By using images from the same host (or a CORS enabled host).
Vega-lite already does this by default, but it still requires that the server hosting the images serves them with a matching Access-Control-Allow-Origin header.
If we try to fetch each image in your dataset and log the results, we get:
network error (including blocked requests): 12529
HTTP 200: 304
HTTP 404: 31
HTTP 403: 4
As you can see, only 304 images are actually usable. Because of the enormous number of images a (free) CORS proxy is also no longer an option.
Regardless of your expectations, there are other problems with this strategy:
You’re hotlinking images, which can put additional strain on affected servers or may even be prohibited.
There is no image attribution, which might pose a serious problem.
I am using a subset of a dataset hosted by fatalencounters.org – just the rows that have an image URL.
Actually, fatalencounters.org does not seem to be listed in the black-lives-matter-and-racial-equality-resources notebook, so I’m not sure how I came upon it now.
I was really hoping to include images of the victims because aggregate statistics of death can seem quite dehumanizing, while images of people can make the data personal and meaningful.
I don’t understand the nuances or how to work around the other problems you noted (hot-linking or image attribution), but I welcome any further ideas or insights.
Mootari there is something else I do not understand about your answer:
My intention is not to ‘fetch each image’ but instead to show a single image at a time in a detail-on-demand type of interaction using vl.selectSingle().empty(‘none’)
Does that change any of your answers about a proxy, hotlinking, or image attributions?
@jonhelfman Sorry for the long delay, it took me some time to find the answers to your initial problem.
Debugging the minified Vega/Vega-Lite mashup turned out to be quite horrible, so I’ve provided an unminified version of the official VL notebook here:
Given the rather sparse Vega Lite API documentation, this made things a lot easier. And, as it turns out, you can solve most of your problems by switching to the SVG renderer.
To change the renderer, replace the code at the end of your cell with the following:
I stopped looking into replacing the loader, because this solution seemed sufficient.
Going back to the image/attribution problem (yes yes, I know, sorry about the earlier lecture ), I tried to find solutions to preserve the images in ways that satisfy all constraints.
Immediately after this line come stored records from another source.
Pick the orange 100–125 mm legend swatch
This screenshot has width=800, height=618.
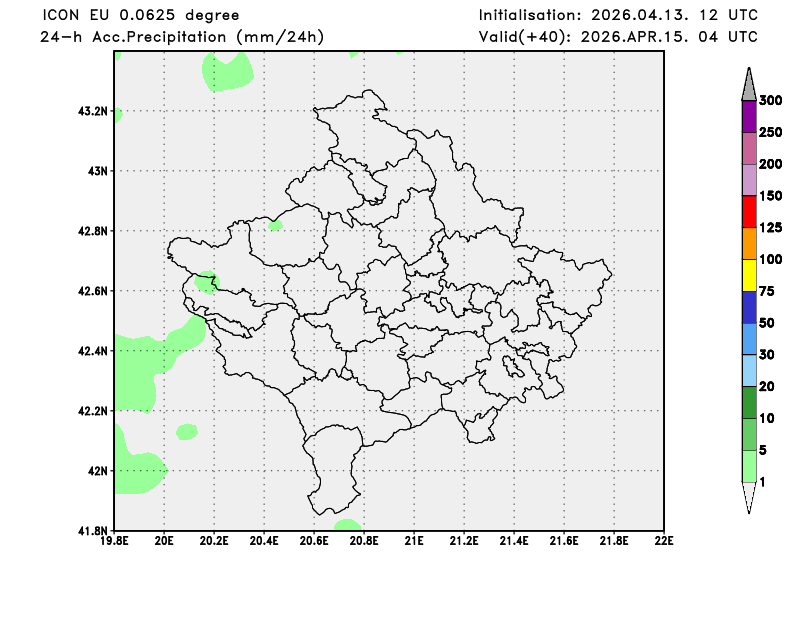pos(748,243)
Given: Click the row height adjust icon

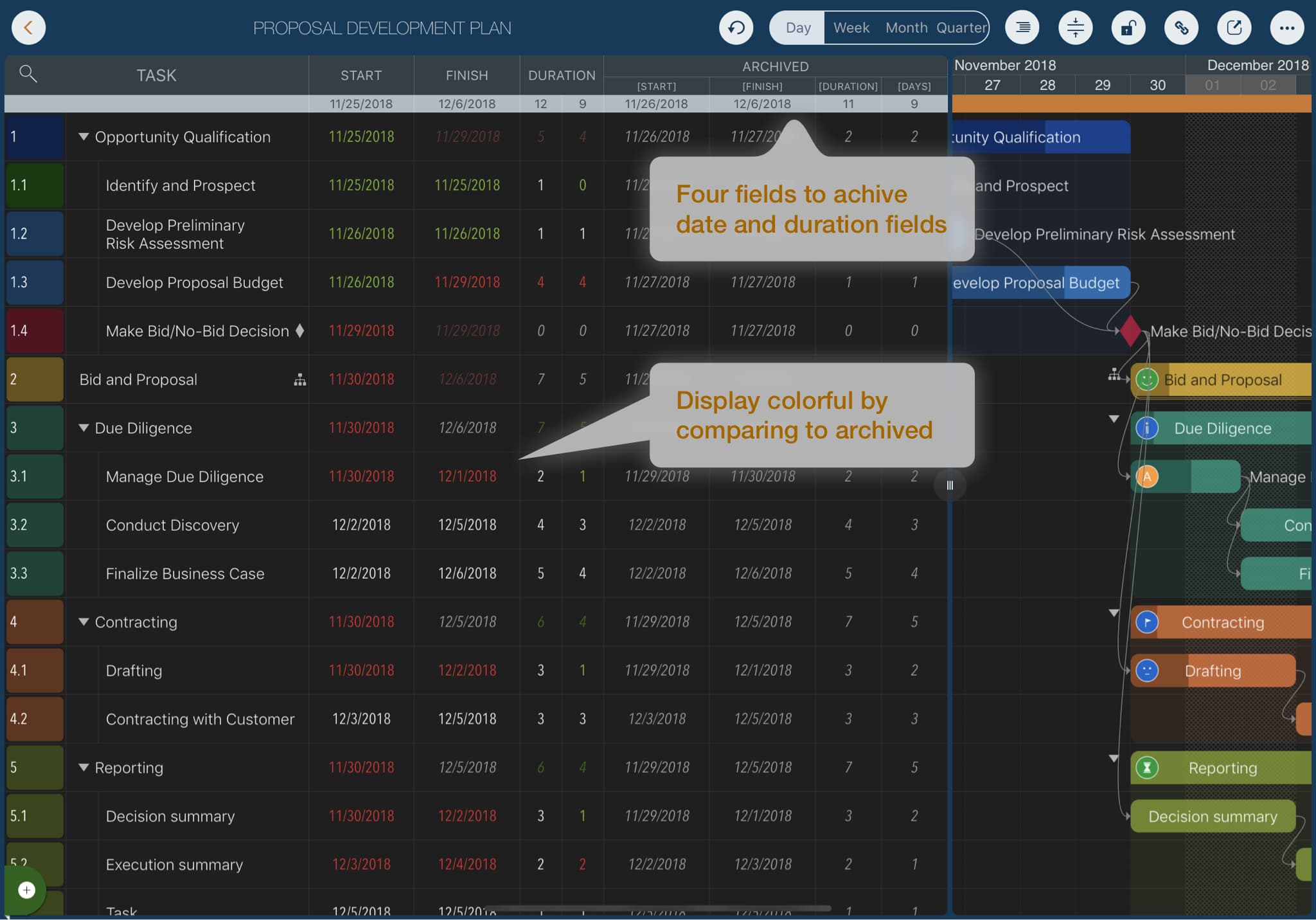Looking at the screenshot, I should pyautogui.click(x=1075, y=28).
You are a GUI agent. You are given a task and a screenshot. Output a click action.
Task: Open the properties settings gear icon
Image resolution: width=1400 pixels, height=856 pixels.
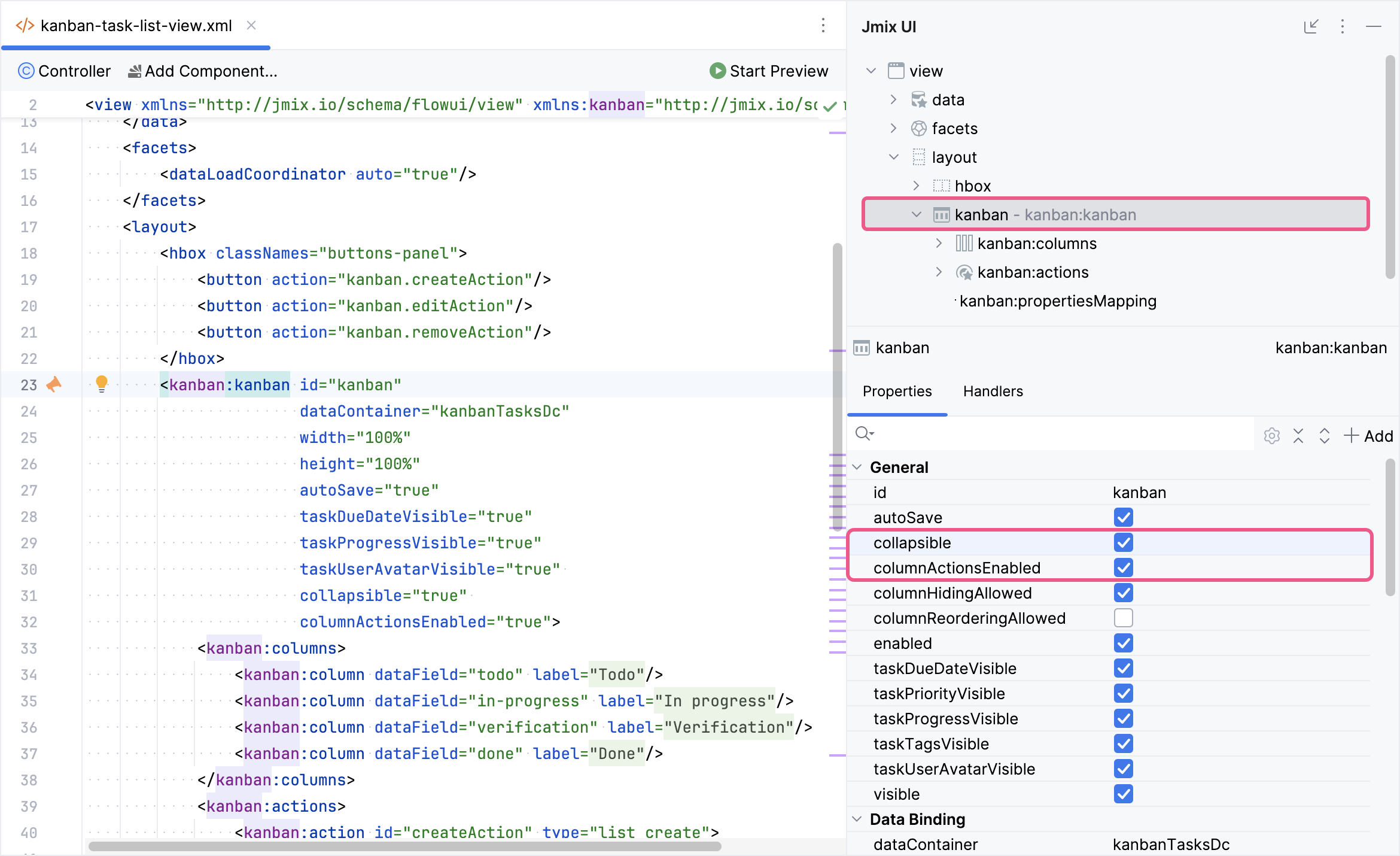click(1271, 436)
My suggestion, if you want to contribute to the project in a big way, would be the following:
For each image URL, try to find the website / page from which the image originated
Go to the Internet Archive’s WaybackMachine, and enter the URL there so that it will get indexed (if it hasn’t already).
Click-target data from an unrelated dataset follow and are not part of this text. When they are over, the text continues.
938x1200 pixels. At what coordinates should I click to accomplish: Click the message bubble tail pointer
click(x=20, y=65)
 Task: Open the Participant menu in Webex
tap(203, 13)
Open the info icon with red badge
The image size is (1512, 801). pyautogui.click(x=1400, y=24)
Once/if the page is indexed, fetch the image URL from there, and document it (along with the parent source).
The benefits from this approach are:
Site owners who object the use of an image can contact the Internet Archive to get their site blacklisted.
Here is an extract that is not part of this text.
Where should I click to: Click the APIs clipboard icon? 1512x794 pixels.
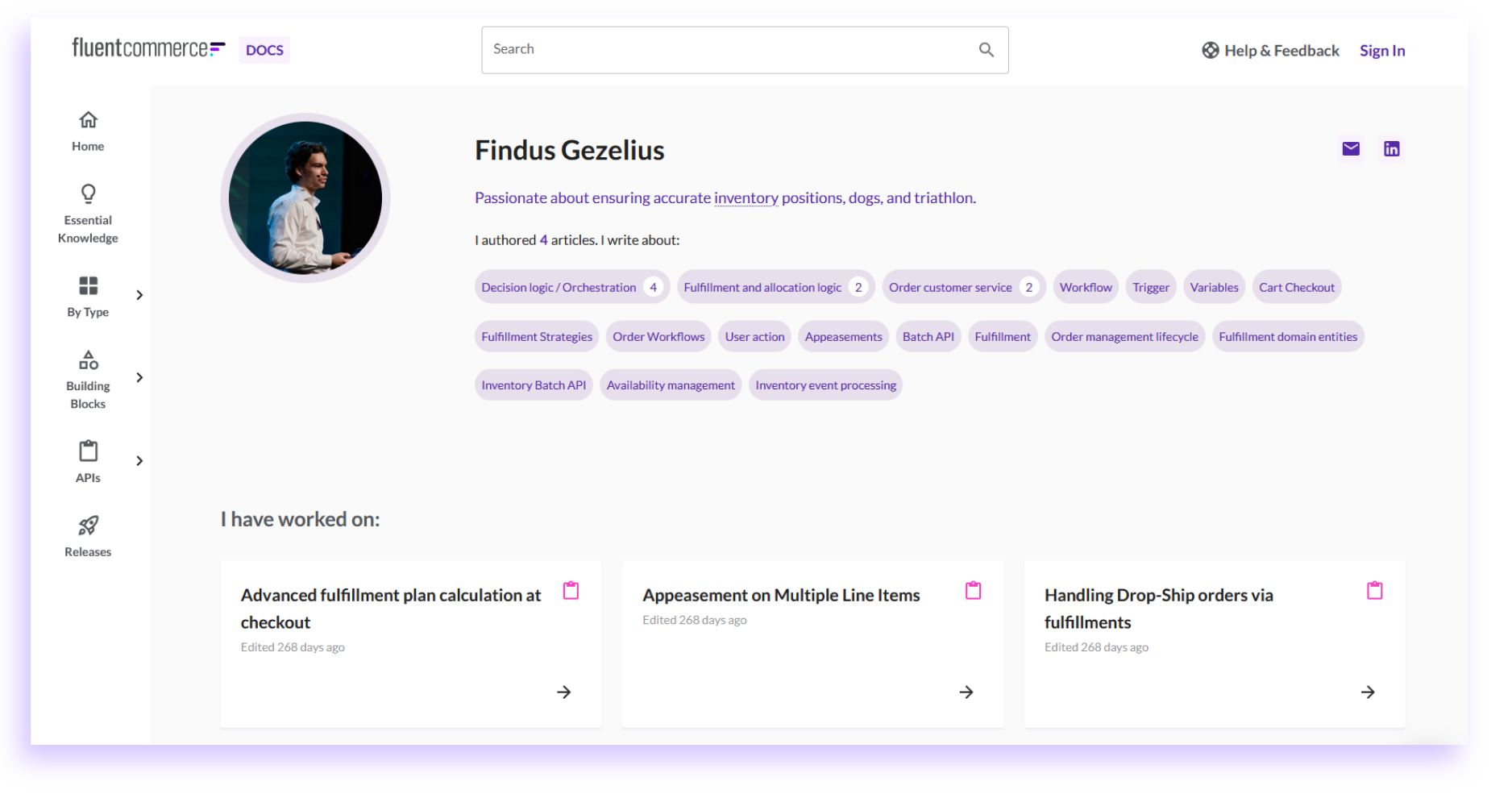point(88,451)
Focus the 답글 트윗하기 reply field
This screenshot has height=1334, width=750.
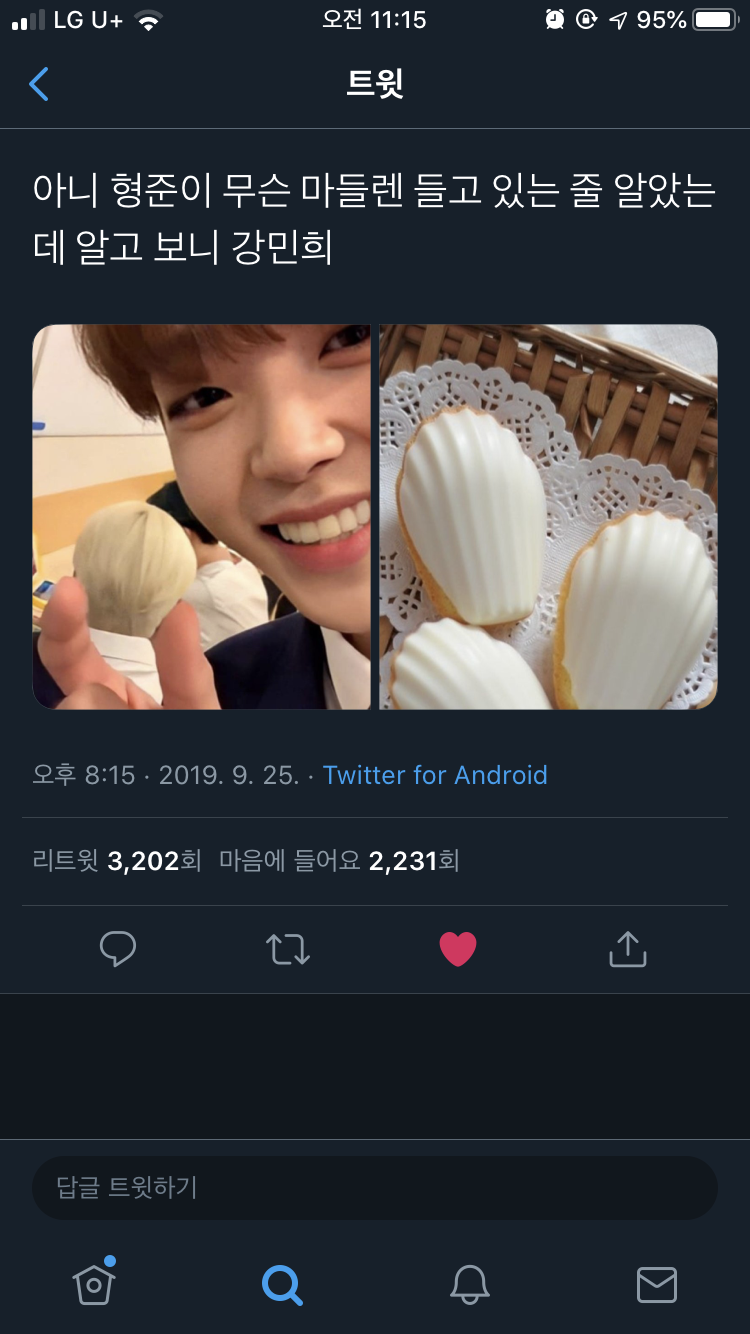point(375,1188)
For each image you have now at least one source for attribution.
The archive ensures that the images will be preserved for the years to come.
Images that are already missing might still be available through the archive.
Sadly the Internet Archive doesn’t serve images with a CORS header. If you still need to render to canvas, your options are:
Use a CORS proxy (you’d likely have to host one yourself, as the free ones will impose a rate limit that won’t suffice for the number of expected requests).
Host on dedicated image hosting sites like imgur.com. Ignoring any legal aspects, you’d probably have to upload each image via script and store the resulting URL in your data set.
Perhaps generate a tilemap of all images? With ~13000 entries you could probably fit all pictures into a single (very) large image, with a size of around 150x150 per portrait. Again, this would have to be scripted, and the tile offsets would have to be stored in your data set.